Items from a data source

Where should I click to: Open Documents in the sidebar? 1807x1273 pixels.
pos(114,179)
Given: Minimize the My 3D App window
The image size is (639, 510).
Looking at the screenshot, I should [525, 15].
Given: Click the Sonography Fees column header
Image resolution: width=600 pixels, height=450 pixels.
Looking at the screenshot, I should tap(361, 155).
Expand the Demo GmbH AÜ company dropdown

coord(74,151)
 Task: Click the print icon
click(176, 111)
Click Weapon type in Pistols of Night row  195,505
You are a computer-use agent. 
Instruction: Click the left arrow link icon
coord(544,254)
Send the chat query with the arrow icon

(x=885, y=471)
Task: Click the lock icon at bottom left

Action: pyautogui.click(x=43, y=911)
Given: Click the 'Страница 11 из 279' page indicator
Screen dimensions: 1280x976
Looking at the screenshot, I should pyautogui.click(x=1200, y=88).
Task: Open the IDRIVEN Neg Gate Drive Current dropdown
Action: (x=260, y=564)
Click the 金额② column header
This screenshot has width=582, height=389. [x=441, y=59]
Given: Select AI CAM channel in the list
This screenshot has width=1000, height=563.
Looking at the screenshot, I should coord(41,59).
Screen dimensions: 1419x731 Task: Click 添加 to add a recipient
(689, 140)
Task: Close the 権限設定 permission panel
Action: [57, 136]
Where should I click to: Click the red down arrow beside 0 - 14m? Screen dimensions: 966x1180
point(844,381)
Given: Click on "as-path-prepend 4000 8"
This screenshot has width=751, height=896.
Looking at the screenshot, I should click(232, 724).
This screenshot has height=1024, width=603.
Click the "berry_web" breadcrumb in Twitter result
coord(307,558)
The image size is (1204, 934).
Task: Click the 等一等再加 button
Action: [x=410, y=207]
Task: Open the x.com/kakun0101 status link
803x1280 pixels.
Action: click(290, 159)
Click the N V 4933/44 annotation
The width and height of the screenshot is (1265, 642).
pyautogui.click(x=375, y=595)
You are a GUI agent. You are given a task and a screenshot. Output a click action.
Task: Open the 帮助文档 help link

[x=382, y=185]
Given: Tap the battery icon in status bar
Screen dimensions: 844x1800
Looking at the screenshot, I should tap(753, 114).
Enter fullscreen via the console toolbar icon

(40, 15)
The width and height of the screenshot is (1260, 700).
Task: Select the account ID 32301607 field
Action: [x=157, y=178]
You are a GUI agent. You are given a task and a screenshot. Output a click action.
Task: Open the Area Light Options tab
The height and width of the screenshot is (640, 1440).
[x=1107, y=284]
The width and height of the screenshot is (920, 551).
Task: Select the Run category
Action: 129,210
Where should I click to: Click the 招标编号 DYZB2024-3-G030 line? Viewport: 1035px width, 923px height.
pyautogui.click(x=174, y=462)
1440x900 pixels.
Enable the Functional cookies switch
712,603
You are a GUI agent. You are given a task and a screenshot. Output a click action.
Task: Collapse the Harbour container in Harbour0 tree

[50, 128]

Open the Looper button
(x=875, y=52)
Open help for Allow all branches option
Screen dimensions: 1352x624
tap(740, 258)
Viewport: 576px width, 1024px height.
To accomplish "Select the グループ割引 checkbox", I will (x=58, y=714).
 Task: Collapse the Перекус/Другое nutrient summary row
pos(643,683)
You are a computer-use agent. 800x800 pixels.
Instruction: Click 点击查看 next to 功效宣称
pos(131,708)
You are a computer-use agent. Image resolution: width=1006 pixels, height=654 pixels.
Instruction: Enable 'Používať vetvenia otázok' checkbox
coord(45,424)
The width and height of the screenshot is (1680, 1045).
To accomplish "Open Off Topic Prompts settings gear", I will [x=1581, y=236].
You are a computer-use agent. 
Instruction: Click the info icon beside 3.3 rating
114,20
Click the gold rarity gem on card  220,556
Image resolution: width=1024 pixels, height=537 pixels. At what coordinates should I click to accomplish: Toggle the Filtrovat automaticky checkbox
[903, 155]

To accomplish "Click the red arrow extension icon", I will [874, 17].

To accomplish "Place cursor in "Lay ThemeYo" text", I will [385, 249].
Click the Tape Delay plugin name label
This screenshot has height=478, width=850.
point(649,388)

### Try it
Copy out the data above, word for word.

### Answer space
Where should I click to: Open Documents in the sidebar? 1807x1273 pixels.
pos(114,179)
Given: Minimize the My 3D App window
The image size is (639, 510).
Looking at the screenshot, I should [525, 15].
Given: Click the Sonography Fees column header
Image resolution: width=600 pixels, height=450 pixels.
Looking at the screenshot, I should tap(361, 155).
Expand the Demo GmbH AÜ company dropdown

coord(74,151)
 Task: Click the print icon
click(176, 111)
Click Weapon type in Pistols of Night row  195,505
You are a computer-use agent. 
Instruction: Click the left arrow link icon
coord(544,254)
Send the chat query with the arrow icon

(x=885, y=471)
Task: Click the lock icon at bottom left

Action: pyautogui.click(x=43, y=911)
Given: Click the 'Страница 11 из 279' page indicator
Screen dimensions: 1280x976
Looking at the screenshot, I should pyautogui.click(x=1200, y=88).
Task: Open the IDRIVEN Neg Gate Drive Current dropdown
Action: (x=260, y=564)
Click the 金额② column header
This screenshot has width=582, height=389. [x=441, y=59]
Given: Select AI CAM channel in the list
This screenshot has width=1000, height=563.
Looking at the screenshot, I should coord(41,59).
Screen dimensions: 1419x731 Task: Click 添加 to add a recipient
(689, 140)
Task: Close the 権限設定 permission panel
Action: [57, 136]
Where should I click to: Click the red down arrow beside 0 - 14m? Screen dimensions: 966x1180
point(844,381)
Given: Click on "as-path-prepend 4000 8"
This screenshot has width=751, height=896.
Looking at the screenshot, I should click(232, 724).
This screenshot has height=1024, width=603.
Click the "berry_web" breadcrumb in Twitter result
coord(307,558)
The image size is (1204, 934).
Task: Click the 等一等再加 button
Action: [x=410, y=207]
Task: Open the x.com/kakun0101 status link
803x1280 pixels.
Action: click(290, 159)
Click the N V 4933/44 annotation
The width and height of the screenshot is (1265, 642).
pyautogui.click(x=375, y=595)
You are a GUI agent. You are given a task and a screenshot. Output a click action.
Task: Open the 帮助文档 help link

[x=382, y=185]
Given: Tap the battery icon in status bar
Screen dimensions: 844x1800
Looking at the screenshot, I should tap(753, 114).
Enter fullscreen via the console toolbar icon

(40, 15)
The width and height of the screenshot is (1260, 700).
Task: Select the account ID 32301607 field
Action: [x=157, y=178]
You are a GUI agent. You are given a task and a screenshot. Output a click action.
Task: Open the Area Light Options tab
The height and width of the screenshot is (640, 1440).
[x=1107, y=284]
The width and height of the screenshot is (920, 551).
Task: Select the Run category
Action: 129,210
Where should I click to: Click the 招标编号 DYZB2024-3-G030 line? Viewport: 1035px width, 923px height.
pyautogui.click(x=174, y=462)
1440x900 pixels.
Enable the Functional cookies switch
712,603
You are a GUI agent. You are given a task and a screenshot. Output a click action.
Task: Collapse the Harbour container in Harbour0 tree

[50, 128]

Open the Looper button
(x=875, y=52)
Open help for Allow all branches option
Screen dimensions: 1352x624
tap(740, 258)
Viewport: 576px width, 1024px height.
To accomplish "Select the グループ割引 checkbox", I will (x=58, y=714).
 Task: Collapse the Перекус/Другое nutrient summary row
pos(643,683)
You are a computer-use agent. 800x800 pixels.
Instruction: Click 点击查看 next to 功效宣称
pos(131,708)
You are a computer-use agent. Image resolution: width=1006 pixels, height=654 pixels.
Instruction: Enable 'Používať vetvenia otázok' checkbox
coord(45,424)
The width and height of the screenshot is (1680, 1045).
To accomplish "Open Off Topic Prompts settings gear", I will [x=1581, y=236].
You are a computer-use agent. 
Instruction: Click the info icon beside 3.3 rating
114,20
Click the gold rarity gem on card  220,556
Image resolution: width=1024 pixels, height=537 pixels. At what coordinates should I click to accomplish: Toggle the Filtrovat automaticky checkbox
[903, 155]

To accomplish "Click the red arrow extension icon", I will [874, 17].

To accomplish "Place cursor in "Lay ThemeYo" text", I will [385, 249].
Click the Tape Delay plugin name label
This screenshot has height=478, width=850.
point(649,388)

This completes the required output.